Go to a famous cafe in Indonesia

After that, I headed to Canvas cafe. I heard that the cafe is run by a former designer of Bvlgari or someone like that, and that it looks really good. I looked it up on the Internet and found it, so I decided to go there.
So I ordered a beef bowl-like dish and a cup of tea. The waitresses at the restaurant were all very nice, and I really felt comfortable there.

 

やっぱり、シェフがすごいだけあって、味は超うまい。

After all, the chef is amazing and the food tastes superb

 

When we interact with people, we behave differently depending on “colored glasses we have experienced in the past” and “current emotional situation”. So, I want to control these two somehow. I think this is a big challenge for me right now.

I have achieved the fact that I came abroad alone. At first, I was only anxious. I was not at the level of making friends with people or anything like that. Until now, I had come abroad with someone, but the moment I came alone, I had so many anxieties. But now that anxiety has been resolved, and I can go into restaurants alone. And I can even stay in hostels without any problems. That’s enough growth.

 

このお茶に、ライチの実?最高に美味しい。

Lychee nuts in this tea? The best of the best

 

Okay, so now the question is, “How do I get the courage to take the first step to make friends when I am alone in a foreign country?” This is my biggest challenge. I feel as if I have received a message from another me that if I can accomplish this, I will meet absolutely wonderful people. That’s how I feel.

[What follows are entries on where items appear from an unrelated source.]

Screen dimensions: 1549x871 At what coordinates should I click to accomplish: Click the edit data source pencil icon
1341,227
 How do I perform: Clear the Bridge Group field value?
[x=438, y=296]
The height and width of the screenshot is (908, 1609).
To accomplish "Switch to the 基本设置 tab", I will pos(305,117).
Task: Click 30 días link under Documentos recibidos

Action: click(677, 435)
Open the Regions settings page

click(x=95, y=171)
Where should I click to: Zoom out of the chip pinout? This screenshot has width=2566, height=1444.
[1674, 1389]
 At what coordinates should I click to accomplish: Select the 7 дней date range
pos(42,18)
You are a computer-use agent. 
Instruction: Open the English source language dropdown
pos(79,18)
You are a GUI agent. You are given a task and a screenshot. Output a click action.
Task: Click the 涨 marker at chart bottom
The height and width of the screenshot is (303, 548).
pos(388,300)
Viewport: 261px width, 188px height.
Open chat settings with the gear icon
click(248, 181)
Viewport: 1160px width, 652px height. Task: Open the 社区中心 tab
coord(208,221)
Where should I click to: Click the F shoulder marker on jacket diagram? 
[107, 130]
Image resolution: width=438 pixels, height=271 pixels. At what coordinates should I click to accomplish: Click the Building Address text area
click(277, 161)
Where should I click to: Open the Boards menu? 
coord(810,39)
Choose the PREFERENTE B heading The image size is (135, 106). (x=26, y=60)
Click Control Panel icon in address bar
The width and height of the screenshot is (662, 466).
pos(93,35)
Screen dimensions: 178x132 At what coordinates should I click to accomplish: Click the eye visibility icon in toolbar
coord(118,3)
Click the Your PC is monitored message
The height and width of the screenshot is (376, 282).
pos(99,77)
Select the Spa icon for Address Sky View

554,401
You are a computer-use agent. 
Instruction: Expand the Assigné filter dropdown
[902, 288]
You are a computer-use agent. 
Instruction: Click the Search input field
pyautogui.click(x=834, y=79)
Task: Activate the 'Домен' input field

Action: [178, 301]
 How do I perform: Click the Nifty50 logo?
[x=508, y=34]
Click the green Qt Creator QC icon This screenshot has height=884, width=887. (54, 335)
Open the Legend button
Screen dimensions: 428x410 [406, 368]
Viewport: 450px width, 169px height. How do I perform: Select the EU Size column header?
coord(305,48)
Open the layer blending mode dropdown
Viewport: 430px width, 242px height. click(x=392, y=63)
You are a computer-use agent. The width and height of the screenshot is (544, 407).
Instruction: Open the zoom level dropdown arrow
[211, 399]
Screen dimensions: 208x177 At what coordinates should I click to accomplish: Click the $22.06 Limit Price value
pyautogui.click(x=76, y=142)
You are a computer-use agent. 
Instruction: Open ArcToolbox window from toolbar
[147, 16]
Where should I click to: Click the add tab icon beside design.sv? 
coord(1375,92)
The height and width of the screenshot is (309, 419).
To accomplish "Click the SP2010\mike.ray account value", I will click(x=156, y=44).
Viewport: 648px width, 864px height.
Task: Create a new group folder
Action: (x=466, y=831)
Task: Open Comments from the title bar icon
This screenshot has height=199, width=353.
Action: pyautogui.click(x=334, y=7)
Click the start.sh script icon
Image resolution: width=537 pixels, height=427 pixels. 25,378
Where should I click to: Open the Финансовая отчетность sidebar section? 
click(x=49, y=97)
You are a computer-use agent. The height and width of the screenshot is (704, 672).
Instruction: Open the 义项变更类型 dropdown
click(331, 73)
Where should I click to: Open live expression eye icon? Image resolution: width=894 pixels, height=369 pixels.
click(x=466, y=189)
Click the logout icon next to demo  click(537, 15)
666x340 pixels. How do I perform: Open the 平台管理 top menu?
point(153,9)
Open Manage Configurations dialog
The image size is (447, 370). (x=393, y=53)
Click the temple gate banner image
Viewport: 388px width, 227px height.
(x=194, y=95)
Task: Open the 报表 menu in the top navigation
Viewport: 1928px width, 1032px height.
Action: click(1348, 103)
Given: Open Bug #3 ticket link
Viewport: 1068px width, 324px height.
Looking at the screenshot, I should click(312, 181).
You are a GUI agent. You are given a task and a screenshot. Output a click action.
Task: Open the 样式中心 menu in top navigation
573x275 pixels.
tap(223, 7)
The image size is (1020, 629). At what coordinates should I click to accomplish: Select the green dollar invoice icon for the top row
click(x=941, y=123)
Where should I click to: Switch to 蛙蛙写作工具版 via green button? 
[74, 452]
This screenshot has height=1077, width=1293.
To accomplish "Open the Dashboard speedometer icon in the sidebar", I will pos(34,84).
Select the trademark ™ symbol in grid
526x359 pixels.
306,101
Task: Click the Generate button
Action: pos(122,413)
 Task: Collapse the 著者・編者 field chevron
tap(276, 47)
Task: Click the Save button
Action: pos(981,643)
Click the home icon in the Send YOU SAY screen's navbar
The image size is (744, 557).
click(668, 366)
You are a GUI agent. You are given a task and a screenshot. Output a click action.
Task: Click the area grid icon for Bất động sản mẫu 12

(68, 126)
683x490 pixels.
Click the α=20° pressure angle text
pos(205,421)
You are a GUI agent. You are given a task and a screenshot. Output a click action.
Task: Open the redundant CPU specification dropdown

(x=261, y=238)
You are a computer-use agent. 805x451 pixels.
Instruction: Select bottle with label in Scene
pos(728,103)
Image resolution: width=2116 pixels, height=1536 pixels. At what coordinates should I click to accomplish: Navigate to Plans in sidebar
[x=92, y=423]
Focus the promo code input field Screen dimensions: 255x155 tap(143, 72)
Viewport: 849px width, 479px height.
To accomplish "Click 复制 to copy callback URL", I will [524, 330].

I am sure that in a year’s time, I hope that this problem will be solved. If you want to have regrets, rather be brave and do your best. I can do it. Little by little. Even if you can’t do it, don’t beat yourself up. On the contrary, praise yourself. This will create space in your heart, and you will be able to make room for it. There, you will be filled with energy to change, and you will be able to use this energy for changing yourself.

 

 

At the café, I was working and all my tasks were done

I made 43,000 yen in one day. That’s good, that’s good. Keep it up. After arriving at the hostel, I decided to take a shower. The hostel was a big place, about 20 people in one room, with beds along one long hallway. I picked up one of the girls’ iPhone, which had spontaneously fallen out of the room, and she gave me a hard slap on the hand. I felt as if she said like, “That’s disgusting. Don’t touch me, Chinese.” Of course, I can’t be sure because I have colored glasses, but that’s what I felt from her face expression. Once again, I think that people who are racist are terrible.
But I guess the extreme is “like or not”. She was speaking English with specific accent, so I am sure she is Australian. I don’t know, but it was really unpleasant. Because of this trauma, it is difficult for me to have the courage to talk to them. I think it’s very painful.

 

 

In the evening, I called my best friend who is in Japan for the first time in a long time. Cute dog sleeping near the reception of the hostel.